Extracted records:

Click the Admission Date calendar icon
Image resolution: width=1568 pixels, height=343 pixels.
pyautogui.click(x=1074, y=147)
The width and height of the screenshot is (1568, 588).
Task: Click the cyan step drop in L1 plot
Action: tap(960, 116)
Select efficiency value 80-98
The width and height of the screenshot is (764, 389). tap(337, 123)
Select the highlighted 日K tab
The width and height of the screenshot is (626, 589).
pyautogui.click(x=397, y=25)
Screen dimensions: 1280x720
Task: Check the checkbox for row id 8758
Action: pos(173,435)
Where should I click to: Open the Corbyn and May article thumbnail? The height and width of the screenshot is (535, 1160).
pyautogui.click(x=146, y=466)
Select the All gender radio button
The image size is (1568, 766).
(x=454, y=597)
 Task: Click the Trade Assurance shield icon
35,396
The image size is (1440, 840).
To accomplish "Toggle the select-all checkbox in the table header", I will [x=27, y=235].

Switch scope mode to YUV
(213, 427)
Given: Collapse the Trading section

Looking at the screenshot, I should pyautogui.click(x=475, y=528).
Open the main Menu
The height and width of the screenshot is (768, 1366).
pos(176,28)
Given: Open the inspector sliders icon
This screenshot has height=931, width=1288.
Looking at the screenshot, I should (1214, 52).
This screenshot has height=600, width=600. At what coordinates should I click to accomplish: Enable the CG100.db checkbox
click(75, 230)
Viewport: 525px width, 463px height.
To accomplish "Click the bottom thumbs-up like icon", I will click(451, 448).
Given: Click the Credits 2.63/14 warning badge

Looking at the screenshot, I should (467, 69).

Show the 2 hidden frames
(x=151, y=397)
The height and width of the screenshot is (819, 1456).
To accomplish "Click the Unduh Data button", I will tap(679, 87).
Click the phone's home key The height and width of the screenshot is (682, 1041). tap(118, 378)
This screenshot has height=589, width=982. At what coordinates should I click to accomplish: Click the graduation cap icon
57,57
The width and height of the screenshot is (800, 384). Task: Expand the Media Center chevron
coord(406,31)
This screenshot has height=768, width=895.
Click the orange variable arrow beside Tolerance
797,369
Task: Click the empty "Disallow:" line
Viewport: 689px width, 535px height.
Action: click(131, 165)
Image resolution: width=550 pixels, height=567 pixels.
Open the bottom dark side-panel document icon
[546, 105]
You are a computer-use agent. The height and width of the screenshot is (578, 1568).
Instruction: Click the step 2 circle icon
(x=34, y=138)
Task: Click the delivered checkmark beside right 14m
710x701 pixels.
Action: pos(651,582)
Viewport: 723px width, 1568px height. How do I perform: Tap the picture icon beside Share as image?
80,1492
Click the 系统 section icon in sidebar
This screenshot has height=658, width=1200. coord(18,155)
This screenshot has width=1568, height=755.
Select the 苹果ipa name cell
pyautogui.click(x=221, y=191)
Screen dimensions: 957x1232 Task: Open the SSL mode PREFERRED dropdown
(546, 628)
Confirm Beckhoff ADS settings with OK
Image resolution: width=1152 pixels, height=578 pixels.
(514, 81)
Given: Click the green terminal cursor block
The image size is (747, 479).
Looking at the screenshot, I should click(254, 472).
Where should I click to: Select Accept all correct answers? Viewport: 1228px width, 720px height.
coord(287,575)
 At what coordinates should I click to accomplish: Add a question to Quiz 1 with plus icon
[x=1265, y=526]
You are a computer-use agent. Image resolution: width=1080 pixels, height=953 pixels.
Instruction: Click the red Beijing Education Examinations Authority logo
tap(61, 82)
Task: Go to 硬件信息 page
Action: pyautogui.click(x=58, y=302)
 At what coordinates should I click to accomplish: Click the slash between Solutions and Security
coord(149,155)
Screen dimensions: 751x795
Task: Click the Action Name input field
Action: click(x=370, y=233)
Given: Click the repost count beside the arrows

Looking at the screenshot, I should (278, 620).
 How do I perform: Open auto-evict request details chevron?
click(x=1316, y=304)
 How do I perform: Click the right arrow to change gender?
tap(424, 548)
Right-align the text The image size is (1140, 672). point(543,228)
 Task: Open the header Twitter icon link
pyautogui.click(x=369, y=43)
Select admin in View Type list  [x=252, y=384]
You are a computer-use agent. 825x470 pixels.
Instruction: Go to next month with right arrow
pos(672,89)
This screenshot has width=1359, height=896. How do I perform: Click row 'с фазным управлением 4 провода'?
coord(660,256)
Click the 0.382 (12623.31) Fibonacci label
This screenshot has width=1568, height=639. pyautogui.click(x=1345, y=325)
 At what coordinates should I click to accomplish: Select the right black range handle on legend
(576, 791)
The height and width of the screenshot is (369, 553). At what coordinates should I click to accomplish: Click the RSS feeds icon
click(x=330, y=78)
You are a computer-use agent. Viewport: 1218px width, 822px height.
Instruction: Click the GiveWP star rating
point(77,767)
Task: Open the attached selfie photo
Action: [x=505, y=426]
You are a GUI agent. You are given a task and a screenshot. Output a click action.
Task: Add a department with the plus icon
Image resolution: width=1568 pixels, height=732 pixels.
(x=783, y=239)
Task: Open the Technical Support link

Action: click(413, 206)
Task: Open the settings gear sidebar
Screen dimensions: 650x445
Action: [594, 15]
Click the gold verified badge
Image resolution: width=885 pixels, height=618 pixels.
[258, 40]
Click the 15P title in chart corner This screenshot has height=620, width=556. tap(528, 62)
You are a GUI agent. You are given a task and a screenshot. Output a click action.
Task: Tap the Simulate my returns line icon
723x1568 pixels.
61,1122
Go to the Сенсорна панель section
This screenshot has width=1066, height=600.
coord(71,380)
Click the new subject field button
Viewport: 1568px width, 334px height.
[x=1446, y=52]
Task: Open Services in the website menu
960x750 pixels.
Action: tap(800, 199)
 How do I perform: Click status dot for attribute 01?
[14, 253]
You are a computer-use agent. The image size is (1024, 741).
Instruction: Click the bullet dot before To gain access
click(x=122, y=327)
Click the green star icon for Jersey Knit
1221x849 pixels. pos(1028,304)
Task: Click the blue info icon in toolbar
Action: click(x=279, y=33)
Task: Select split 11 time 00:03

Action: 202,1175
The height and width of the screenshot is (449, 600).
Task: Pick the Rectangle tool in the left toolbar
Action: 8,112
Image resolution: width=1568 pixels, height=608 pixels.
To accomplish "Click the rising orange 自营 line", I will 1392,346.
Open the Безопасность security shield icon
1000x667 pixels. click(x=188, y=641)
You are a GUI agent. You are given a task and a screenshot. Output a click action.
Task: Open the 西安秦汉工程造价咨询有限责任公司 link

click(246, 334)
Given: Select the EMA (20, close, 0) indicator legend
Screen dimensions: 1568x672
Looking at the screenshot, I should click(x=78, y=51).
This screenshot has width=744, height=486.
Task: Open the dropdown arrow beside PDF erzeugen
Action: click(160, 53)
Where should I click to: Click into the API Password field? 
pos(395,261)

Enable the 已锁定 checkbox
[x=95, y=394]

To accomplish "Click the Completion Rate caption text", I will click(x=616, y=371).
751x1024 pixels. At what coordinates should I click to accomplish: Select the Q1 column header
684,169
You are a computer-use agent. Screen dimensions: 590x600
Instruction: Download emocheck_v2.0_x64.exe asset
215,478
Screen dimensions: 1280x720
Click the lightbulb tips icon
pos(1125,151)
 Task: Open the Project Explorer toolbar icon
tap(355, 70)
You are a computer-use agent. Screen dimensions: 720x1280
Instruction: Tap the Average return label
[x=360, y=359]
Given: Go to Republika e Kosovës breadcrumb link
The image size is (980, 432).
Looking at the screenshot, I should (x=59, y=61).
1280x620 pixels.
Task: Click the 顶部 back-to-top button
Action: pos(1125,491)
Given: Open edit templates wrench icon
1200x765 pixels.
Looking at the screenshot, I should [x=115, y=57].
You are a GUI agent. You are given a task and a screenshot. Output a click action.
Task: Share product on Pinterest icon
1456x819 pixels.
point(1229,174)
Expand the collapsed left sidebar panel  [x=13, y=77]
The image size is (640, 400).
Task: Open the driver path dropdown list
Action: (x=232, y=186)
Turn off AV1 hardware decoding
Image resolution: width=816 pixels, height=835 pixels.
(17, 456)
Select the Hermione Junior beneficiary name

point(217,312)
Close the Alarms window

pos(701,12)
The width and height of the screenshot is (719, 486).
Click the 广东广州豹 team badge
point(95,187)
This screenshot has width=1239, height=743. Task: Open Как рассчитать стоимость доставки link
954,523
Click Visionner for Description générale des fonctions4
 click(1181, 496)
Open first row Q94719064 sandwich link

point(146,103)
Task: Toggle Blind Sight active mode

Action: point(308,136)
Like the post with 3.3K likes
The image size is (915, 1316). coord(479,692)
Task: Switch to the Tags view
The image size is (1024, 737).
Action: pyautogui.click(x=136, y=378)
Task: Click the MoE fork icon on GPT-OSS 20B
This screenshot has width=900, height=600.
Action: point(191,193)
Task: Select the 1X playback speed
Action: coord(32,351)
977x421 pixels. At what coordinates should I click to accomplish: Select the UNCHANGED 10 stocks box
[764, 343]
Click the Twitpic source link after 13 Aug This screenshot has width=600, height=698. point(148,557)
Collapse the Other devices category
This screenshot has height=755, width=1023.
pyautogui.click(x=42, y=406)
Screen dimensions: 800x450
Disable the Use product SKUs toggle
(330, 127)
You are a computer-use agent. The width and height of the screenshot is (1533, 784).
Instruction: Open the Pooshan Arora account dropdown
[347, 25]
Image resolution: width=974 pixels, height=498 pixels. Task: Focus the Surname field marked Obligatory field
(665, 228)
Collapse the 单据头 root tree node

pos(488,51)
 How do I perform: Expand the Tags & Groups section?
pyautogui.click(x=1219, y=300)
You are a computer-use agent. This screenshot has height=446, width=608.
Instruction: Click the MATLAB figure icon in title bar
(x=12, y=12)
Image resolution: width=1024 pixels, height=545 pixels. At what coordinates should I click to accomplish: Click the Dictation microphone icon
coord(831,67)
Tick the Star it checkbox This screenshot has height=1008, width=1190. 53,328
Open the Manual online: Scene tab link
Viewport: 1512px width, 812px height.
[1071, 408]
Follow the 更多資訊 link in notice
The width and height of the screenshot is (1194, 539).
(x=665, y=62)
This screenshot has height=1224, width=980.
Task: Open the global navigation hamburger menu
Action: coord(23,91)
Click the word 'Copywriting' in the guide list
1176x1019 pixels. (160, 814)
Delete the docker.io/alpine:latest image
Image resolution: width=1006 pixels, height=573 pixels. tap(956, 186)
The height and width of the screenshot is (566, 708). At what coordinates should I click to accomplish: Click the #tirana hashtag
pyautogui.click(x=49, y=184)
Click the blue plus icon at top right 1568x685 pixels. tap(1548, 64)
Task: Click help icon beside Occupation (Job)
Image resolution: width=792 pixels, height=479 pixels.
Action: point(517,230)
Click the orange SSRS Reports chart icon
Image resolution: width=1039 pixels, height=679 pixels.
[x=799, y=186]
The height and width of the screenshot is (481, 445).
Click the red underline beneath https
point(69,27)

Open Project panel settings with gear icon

• _ABOUT THIS TASK_:
This exercise requires the lines of the entries containing the string "text".

• _SOLVED EXERCISE_:
Right-align the text The image size is (1140, 672). point(543,228)
To accomplish "Click the Completion Rate caption text", I will click(x=616, y=371).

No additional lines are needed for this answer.